The guepiere, or waspie, as a modern day underclothing for cinching the waist, is only one form the female corset has taken; it has varied with the changing concepts of the ideal figure. Between 1550 and 1660, corsets had the purpose of flattening the upper part of the body, including the breasts; they were reinforced by busks, made generally of wood. The much-embroidered and sometimes jewelled stomacher was a kind of outer corset. After 1660 the corset became shorter and was so shaped as to support and accentuate the breasts. It went out of fashion briefly after the French Revolution during the ascendancy of Directory and Empire fashions, which were Grecian, diaphanous, and body-clinging; but it turned about 1810 and changed throughout the 19th century with the ever-changing shape of dresses.

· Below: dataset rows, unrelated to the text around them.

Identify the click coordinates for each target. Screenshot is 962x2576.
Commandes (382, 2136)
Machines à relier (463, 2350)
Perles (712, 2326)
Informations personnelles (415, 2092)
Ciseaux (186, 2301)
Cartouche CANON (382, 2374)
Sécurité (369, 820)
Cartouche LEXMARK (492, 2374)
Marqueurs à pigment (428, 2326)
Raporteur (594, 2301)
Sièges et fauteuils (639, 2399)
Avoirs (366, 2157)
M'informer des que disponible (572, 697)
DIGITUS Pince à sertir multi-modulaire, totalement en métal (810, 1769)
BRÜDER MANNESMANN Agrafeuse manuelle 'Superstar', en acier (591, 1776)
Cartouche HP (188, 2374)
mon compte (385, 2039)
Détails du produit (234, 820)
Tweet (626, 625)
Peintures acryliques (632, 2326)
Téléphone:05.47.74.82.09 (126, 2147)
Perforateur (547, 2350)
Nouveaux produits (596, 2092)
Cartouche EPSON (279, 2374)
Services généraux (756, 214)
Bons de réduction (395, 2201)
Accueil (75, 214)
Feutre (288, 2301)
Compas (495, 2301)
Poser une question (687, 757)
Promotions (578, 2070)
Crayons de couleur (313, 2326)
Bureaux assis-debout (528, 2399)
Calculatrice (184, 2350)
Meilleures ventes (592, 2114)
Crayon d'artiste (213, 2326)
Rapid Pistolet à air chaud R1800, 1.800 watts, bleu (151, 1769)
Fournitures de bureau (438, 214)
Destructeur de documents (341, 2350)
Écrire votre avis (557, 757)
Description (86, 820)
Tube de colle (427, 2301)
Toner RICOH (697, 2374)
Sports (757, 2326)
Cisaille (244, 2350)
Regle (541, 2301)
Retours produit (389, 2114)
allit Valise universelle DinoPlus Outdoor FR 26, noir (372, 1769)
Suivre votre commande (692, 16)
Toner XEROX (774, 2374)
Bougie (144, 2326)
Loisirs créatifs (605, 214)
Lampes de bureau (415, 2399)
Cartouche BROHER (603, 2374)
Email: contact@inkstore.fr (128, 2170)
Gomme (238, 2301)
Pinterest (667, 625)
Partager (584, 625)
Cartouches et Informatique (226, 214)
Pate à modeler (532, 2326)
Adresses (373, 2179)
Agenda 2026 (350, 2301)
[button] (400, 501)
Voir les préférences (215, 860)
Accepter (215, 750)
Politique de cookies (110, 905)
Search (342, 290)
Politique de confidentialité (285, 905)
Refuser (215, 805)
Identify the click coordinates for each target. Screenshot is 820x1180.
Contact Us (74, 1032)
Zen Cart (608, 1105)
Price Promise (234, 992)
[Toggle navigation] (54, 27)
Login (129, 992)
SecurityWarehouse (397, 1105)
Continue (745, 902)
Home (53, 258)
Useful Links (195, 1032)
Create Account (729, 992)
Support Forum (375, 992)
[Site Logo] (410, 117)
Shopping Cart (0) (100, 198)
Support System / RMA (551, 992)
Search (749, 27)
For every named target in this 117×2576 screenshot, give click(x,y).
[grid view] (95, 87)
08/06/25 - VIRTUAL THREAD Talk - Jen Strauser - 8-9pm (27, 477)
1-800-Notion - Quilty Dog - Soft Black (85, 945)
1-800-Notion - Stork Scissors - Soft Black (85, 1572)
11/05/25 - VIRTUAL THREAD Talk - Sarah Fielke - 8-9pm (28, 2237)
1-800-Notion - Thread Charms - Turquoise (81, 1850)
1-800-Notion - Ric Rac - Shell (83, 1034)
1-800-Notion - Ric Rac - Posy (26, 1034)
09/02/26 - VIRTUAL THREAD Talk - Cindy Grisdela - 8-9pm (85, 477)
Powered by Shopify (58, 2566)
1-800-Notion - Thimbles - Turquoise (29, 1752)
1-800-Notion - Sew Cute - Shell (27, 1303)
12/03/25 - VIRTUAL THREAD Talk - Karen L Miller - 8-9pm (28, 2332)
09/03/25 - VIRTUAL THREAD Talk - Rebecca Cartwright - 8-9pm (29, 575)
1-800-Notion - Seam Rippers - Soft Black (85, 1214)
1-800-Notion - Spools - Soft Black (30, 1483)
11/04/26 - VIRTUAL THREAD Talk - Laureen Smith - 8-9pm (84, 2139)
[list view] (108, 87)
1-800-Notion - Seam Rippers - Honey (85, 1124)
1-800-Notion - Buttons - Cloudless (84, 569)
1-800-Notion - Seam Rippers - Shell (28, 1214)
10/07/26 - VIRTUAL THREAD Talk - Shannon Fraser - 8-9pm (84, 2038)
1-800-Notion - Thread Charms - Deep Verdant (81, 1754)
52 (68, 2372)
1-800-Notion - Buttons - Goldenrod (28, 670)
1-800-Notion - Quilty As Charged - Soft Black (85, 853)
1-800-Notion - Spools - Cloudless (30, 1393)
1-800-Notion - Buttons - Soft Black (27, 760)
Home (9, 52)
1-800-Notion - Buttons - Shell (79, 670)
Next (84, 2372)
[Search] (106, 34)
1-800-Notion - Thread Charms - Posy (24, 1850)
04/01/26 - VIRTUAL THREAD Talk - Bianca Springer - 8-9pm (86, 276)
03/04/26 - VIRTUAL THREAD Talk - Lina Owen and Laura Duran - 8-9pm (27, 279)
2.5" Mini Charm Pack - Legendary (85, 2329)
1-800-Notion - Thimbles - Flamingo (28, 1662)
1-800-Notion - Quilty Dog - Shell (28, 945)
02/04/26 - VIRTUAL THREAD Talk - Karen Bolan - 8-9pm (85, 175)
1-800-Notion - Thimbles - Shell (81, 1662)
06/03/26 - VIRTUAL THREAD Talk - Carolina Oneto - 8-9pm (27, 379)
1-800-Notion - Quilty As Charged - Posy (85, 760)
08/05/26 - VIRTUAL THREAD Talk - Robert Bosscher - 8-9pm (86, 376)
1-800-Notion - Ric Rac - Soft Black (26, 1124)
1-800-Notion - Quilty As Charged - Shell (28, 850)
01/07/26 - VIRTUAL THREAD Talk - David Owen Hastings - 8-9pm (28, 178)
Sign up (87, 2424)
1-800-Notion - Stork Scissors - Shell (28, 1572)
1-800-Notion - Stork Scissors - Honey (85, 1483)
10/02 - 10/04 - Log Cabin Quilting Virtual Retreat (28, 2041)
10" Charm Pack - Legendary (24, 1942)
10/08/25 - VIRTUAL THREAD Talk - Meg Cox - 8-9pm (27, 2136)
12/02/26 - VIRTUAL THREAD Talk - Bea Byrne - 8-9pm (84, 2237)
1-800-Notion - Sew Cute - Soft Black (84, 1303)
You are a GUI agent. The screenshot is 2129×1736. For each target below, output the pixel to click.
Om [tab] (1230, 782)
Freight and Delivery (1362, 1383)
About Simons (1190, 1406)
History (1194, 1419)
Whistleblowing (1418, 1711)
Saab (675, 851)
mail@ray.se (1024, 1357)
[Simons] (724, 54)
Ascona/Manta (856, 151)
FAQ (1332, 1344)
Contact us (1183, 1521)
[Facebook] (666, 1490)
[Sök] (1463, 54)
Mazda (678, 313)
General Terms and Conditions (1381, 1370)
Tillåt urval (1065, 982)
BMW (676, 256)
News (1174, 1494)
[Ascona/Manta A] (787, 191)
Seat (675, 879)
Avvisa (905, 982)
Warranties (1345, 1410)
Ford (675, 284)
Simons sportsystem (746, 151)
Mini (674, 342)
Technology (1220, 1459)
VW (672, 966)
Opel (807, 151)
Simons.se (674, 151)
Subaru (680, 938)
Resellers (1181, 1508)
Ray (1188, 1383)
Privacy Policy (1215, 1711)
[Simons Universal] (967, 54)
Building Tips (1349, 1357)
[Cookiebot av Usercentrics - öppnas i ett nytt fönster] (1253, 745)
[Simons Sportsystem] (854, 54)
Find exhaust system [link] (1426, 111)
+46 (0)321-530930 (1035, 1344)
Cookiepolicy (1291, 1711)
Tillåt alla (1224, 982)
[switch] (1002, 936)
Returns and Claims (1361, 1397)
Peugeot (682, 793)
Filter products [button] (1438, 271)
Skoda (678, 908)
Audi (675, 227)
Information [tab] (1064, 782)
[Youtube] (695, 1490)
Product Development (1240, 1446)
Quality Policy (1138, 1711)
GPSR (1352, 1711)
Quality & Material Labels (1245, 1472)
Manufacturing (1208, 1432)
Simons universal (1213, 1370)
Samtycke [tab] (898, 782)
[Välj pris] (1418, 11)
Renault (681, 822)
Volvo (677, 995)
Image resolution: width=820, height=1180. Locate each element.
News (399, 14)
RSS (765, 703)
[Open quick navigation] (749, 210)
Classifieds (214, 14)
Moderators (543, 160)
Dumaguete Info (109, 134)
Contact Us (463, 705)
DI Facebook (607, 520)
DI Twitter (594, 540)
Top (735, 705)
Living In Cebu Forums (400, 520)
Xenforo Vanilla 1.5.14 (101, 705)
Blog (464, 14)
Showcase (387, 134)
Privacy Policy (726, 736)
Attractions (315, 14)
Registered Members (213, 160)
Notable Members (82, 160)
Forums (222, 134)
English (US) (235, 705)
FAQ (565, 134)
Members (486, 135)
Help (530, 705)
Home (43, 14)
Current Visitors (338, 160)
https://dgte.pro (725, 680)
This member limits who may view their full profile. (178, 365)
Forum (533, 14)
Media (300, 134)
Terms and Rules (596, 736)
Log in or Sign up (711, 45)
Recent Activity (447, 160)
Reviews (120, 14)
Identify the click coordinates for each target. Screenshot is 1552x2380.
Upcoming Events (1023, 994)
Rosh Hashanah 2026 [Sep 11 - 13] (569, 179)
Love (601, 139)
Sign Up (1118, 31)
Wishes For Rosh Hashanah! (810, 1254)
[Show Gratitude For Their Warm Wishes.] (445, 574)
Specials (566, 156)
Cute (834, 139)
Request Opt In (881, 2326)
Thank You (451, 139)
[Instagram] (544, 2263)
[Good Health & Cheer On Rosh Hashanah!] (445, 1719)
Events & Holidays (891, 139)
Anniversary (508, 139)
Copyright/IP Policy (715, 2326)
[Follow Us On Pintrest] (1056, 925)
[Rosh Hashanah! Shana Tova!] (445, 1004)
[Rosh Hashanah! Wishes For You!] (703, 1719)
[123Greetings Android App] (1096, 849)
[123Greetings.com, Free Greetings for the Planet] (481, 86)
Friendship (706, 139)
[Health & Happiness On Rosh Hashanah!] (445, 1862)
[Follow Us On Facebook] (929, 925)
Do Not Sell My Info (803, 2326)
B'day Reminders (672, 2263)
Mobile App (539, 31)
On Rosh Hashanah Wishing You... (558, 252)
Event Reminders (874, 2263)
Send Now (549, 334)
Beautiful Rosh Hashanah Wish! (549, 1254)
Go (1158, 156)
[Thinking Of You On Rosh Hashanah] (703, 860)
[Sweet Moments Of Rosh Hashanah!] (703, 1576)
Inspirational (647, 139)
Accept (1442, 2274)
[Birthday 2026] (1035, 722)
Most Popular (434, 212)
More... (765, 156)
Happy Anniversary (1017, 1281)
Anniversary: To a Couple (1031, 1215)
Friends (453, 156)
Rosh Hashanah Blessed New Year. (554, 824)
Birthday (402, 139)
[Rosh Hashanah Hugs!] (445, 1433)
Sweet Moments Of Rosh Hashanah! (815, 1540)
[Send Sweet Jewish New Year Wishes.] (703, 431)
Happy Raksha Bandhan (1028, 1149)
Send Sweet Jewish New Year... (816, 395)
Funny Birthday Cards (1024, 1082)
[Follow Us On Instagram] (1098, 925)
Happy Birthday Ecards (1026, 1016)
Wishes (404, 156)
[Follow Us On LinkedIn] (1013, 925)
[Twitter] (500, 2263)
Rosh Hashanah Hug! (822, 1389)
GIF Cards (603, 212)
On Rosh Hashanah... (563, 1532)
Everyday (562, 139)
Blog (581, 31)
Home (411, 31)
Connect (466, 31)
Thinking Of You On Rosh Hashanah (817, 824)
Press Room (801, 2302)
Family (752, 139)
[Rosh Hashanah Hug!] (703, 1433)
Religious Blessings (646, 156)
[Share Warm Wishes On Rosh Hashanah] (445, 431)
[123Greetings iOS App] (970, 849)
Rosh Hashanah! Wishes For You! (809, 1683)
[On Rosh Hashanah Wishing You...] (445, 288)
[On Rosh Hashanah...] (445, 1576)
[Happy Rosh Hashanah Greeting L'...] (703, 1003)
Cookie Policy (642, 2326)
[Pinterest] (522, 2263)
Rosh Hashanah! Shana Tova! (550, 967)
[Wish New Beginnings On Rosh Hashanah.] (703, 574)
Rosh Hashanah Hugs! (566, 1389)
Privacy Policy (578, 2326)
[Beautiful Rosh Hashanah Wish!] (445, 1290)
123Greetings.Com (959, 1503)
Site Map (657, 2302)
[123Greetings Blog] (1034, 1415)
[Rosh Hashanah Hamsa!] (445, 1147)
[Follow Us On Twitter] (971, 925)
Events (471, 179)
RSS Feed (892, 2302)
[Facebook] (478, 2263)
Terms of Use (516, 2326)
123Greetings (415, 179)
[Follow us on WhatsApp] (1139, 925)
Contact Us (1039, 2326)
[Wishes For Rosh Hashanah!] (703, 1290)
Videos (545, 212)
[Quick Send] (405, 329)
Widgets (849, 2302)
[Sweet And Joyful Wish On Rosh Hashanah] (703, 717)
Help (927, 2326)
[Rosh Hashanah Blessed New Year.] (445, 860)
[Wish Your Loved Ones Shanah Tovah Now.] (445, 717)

By that time, corsets were reinforced with whalebone and metal.
Although polemics against tight corsets are common in literature from the late 17th century onward, no one seriously tried to abolish them until 1908, when clothes with fluid lines began to be designed to be worn without corsets. As early as about 1870, women in the artistic coterie promoting Aestheticism wore dresses with an uncorseted look. Neither of those designs became high fashion, however, and corsets continued to be worn until the 1920s, with the advent of straight, unwaisted clothes. In the late 1930s there was an attempt by designers to bring back the boned corset, but World Was II cut short most stylish innovations.
The corset was greatly modified at the beginning of the 20th century: it was shorter and no longer supported the breasts, leading to the invention of the brassiere (c. 1912 by a Paris couturiere, Madame Cadolle). That garment and the Cavalieri maillot (a topless corset made of elastic material, c. 1913) were the prototypes of the brassiere and girdle (in England called the belt) of the 1930s. The main innovations (especially since the 1960s) incorporated improved synthetic-elastic materials. The corselets, a one-piece garment combining brassiere and girdle, was developed in the 1930s and is still worn.